(Information provided Opens)
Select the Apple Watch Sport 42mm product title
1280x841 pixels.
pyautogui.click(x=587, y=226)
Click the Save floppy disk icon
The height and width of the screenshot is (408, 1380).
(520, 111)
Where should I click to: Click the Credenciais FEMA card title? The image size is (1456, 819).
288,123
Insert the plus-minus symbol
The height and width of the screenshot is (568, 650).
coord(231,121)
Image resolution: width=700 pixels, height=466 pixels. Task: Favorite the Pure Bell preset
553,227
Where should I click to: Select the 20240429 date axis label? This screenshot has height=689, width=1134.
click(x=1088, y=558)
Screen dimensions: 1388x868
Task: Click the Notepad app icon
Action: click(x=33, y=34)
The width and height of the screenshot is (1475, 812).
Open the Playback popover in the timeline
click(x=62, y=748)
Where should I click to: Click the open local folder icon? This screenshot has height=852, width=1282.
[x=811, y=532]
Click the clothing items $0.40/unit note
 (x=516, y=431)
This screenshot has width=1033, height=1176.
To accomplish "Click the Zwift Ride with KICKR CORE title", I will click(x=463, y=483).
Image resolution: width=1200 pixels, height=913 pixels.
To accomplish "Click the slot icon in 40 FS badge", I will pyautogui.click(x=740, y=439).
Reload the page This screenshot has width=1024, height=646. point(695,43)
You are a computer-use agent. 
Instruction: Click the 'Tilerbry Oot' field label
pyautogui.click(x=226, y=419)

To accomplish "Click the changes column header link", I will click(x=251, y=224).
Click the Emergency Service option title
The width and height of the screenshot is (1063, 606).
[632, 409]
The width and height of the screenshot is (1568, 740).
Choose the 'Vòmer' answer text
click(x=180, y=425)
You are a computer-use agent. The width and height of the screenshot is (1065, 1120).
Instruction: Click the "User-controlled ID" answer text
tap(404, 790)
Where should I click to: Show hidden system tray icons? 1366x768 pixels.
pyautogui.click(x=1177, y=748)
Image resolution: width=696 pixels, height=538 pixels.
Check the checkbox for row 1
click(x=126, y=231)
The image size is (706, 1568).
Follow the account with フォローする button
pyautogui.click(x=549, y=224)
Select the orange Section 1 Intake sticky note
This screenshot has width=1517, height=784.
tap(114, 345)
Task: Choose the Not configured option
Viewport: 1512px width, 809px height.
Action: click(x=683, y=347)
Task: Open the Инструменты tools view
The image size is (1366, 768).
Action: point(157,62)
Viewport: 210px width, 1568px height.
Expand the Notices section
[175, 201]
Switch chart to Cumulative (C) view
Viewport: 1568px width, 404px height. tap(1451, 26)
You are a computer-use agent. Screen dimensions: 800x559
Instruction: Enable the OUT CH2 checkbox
(Information provided Closes)
▶ Task description
Where a line in the records above contains the string "computer", copy that line.

▶ Exercise output
You are a computer-use agent. 
You are a computer-use agent. The width and height of the screenshot is (1065, 1120).
You are a computer-use agent. Screen dimensions: 800x559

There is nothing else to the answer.